I may be wrong in saying it's indicative of a crash, and I'm okay with being corrected.

As to inaccurate or inflammatory, maybe it feels that way if you're on the winning side of the equation.

I think we should be inflamed about this. I don't think it's unreasonable to say that thirty years of high functional unemployment being ordinary is an objectively bad thing, but when you couple it with the increasingly supercharged price gouging and inflation the US has experienced over the last several decades, things that seemed improbable before suddenly become feasible. (Like making fascists electable.)

[–] selokichtli@lemmy.ml 4 points 20 hours ago

Maybe in 1995 you could actually afford things while functionally unemployed? I mean, while the relative number is stable, the absolute numbers keep growing, and their situation keeps worsening. Here lies the inflammatory part.

[–] Rhaedas@fedia.io 3 points 20 hours ago

The stock market is not the same thing as it was at the start, different players, different motives, and lots of failsafes. That time it was a signal that things were bad, this time we could continue to get worse and you'd never know it looking at the DOW.

[–] LadyButterfly@piefed.blahaj.zone 3 points 20 hours ago (1 children)

Can you ELI5 why the stock market isn't affected much?

[–] kernelle@0d.gs 2 points 17 hours ago

If we look at historic crashes, they had major catalysts causing mass sell orders. Right now markets have had time to adjust because the speed of decline has been very slow.

Markets are also largely speculative, many stocks are traded way above their fundamental value (think Microsoft, tesla, or coca-cola). These will probably be hit the hard, algorithms will default to what a stock should be and drop hard. But these companies might have the strongest chance to bounce back as well.

Companies with the strongest books will be safer, but many more risk taking companies won't be as lucky. This is part of what due diligence of a stock will tell you, but also probably one of the hardest parts of investing.

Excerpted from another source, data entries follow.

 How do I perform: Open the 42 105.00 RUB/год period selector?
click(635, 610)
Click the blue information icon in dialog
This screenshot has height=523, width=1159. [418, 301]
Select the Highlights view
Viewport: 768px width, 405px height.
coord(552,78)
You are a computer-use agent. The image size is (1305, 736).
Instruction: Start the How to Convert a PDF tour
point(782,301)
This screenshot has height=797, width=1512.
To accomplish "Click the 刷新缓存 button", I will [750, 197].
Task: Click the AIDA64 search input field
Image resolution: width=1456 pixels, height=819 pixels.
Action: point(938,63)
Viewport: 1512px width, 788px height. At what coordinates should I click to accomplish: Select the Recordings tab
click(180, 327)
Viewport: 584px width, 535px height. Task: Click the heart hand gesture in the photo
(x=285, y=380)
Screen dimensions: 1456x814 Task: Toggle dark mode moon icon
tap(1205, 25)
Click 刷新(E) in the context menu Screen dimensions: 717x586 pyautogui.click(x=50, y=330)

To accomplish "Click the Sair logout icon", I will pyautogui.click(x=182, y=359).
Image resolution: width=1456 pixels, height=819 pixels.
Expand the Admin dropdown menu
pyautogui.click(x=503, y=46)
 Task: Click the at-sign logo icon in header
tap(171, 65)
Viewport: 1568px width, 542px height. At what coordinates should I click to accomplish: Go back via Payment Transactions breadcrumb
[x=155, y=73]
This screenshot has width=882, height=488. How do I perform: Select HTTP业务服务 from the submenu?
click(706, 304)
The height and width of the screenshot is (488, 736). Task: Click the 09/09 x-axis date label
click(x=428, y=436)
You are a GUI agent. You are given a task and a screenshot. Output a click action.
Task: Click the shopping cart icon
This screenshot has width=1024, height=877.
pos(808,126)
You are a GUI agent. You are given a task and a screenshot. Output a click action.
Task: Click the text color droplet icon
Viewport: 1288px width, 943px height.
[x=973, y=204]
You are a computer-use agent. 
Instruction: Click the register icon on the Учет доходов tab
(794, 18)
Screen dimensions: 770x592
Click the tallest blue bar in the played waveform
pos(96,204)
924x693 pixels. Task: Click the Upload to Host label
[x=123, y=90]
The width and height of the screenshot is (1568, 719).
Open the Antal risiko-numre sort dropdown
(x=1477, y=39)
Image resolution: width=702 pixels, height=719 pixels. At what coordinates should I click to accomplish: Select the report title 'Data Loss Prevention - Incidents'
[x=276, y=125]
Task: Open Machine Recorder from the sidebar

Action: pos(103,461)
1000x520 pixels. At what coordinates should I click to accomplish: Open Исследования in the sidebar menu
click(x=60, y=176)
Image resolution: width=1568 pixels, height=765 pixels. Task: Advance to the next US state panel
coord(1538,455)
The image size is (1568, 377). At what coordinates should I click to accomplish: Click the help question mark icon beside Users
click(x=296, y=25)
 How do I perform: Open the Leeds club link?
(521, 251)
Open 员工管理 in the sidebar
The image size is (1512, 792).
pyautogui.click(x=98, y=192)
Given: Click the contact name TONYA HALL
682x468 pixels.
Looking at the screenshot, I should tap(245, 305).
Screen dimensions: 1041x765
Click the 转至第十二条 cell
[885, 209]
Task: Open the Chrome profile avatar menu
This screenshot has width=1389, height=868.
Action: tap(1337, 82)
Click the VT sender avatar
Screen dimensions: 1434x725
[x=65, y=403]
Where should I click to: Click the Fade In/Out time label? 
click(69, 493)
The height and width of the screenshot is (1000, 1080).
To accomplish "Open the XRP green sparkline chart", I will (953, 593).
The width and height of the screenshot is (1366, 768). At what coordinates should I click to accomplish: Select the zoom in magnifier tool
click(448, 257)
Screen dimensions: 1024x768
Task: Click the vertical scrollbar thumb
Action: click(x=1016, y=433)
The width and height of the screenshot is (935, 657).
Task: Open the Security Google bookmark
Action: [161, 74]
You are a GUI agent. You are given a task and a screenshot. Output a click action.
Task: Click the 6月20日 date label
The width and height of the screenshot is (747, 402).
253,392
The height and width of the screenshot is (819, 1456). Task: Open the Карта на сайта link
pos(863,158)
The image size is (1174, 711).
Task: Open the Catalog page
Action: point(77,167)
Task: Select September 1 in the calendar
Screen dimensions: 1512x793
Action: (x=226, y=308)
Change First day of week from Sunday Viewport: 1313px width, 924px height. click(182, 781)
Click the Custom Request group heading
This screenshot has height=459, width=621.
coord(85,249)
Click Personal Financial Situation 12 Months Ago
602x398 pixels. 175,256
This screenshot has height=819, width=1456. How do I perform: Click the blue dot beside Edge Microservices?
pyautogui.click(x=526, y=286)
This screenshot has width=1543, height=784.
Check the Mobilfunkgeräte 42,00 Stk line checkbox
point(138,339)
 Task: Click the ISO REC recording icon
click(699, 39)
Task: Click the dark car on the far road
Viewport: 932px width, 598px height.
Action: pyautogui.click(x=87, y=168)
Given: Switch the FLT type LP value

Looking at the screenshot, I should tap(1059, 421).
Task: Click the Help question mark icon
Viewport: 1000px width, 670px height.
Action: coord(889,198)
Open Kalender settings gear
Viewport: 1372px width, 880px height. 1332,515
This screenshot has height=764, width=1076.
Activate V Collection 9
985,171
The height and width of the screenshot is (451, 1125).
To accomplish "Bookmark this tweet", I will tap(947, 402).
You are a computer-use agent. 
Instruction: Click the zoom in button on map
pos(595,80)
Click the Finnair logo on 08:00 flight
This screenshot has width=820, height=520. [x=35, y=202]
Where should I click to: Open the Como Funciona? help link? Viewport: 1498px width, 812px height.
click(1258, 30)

As long as decline is slow, stability can be found. But when uncertainty rises fast, so does the unstability of the stock market. Catalysts such as the public losing confidence in banks causing a bank run, companies downsizing at unseen scales to cut costs, or global political instability are possible.

TLDR: it needs to get way worse, very quickly for the market to crash

[–] SolidShake@lemmy.world 2 points 21 hours ago

So many jobs 🫲🍊🫱

[–] snowe@programming.dev 1 points 19 hours ago

Really weird reading an article that interviews someone you’ve worked for (who is a billionaire themselves).